§ **対象の文章**
____

職業安定行政史

第4章 昭和時代(1)(戦前、戦中期)

戦時労務統制

国家総動員法の制定

職業紹介事業は、国営化により大きく転換した。取扱い数も増えた。とくに広域的な職業紹介は好成績をあげた。しかし、戦局の拡大により、兵力の補給と軍需生産の増強が緊要事となる。その方面に多数の労働者が回され、労働力は次第に涸渇していった。
 このような情勢の中で「労務統制」が始まる。これは、国の方針に基づいて労働力の需要供給を統制し、国が必要とする部門に、少ない労働力を重点的に配置しようとするものである。こうなっては、利用者の自由意思に従って行う職業紹介は、影が薄れ、やがて姿を消してしまう。そして職業紹介所は労務統制専門の機関に変貌することになる。労務統制も初めの頃は、私権を尊重したかなりゆるやかなものであった。しかし戦局の推移とともに、次第に強制的なものと変わっていった。

____

§ **提供資料**
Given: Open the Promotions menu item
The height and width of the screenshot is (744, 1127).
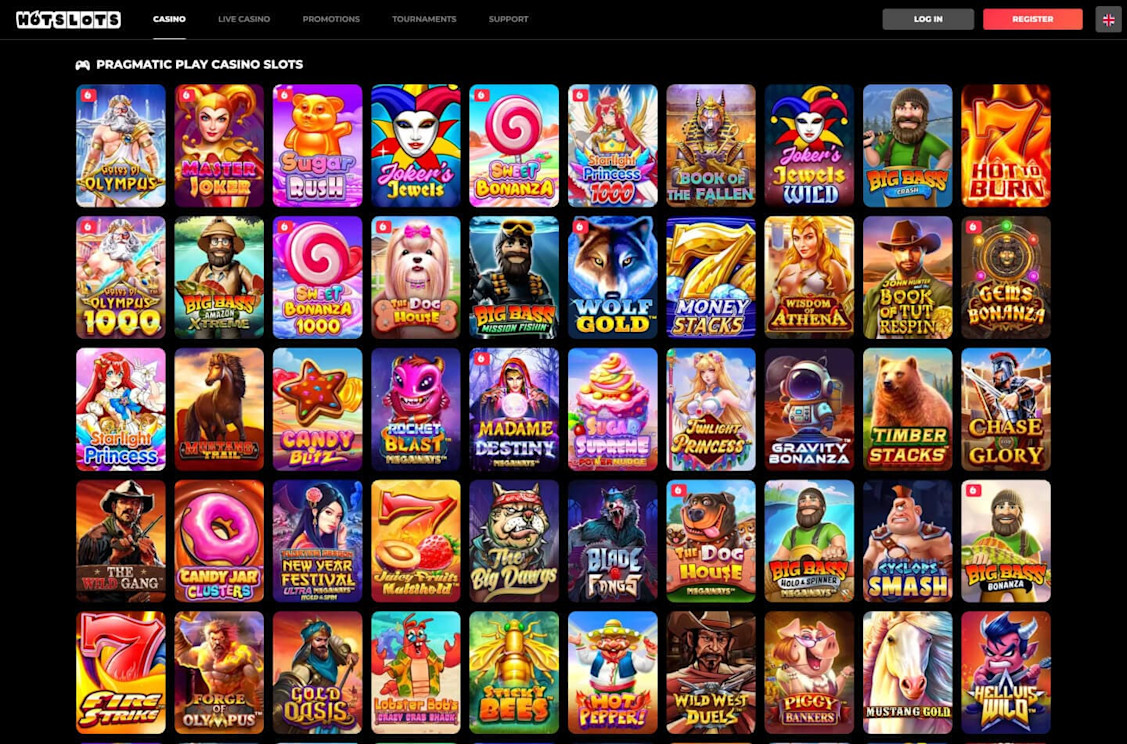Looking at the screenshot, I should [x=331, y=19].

____

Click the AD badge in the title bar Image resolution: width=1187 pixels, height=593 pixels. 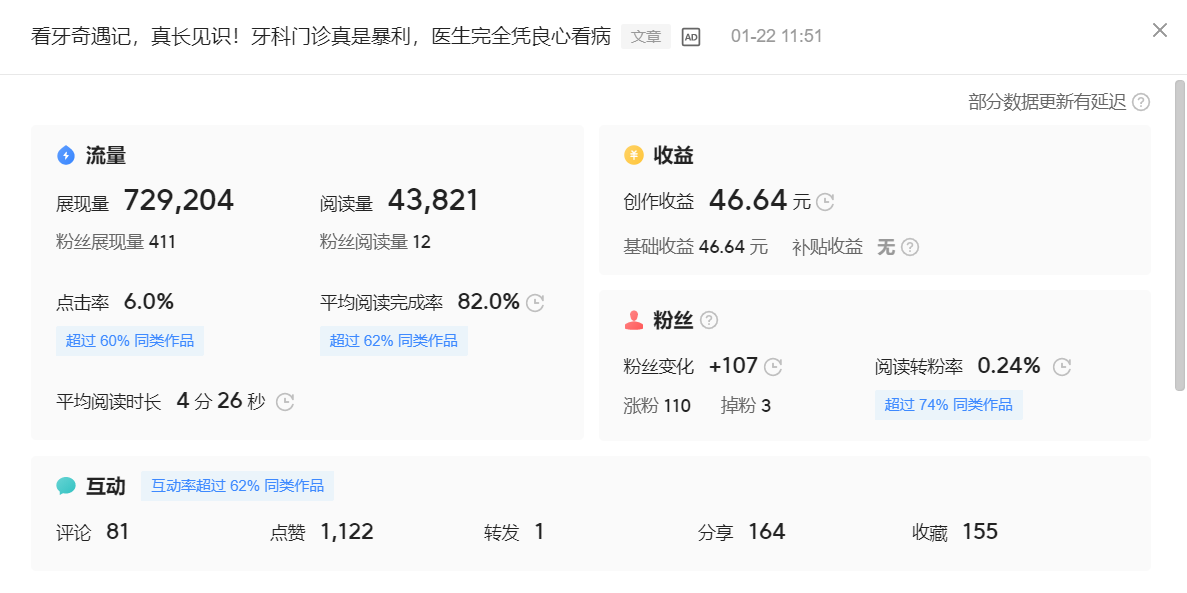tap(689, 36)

____

§ **課題の説明**
職業安定行政史の文章の「職業紹介事業は、国営化により」から「制的なものと変わっていった。」までを、「戦局」を「戦況」に置き換えて書き直してください。 資料は、文章とは別の出典から採ったものです。

§ **出力全文**
職業紹介事業は、国営化により大きく転換した。取扱い数も増えた。とくに広域的な職業紹介は好成績をあげた。しかし、戦況の拡大により、兵力の補給と軍需生産の増強が緊要事となる。その方面に多数の労働者が回され、労働力は次第に涸渇していった。
 このような情勢の中で「労務統制」が始まる。これは、国の方針に基づいて労働力の需要供給を統制し、国が必要とする部門に、少ない労働力を重点的に配置しようとするものである。こうなっては、利用者の自由意思に従って行う職業紹介は、影が薄れ、やがて姿を消してしまう。そして職業紹介所は労務統制専門の機関に変貌することになる。労務統制も初めの頃は、私権を尊重したかなりゆるやかなものであった。しかし戦況の推移とともに、次第に強制的なものと変わっていった。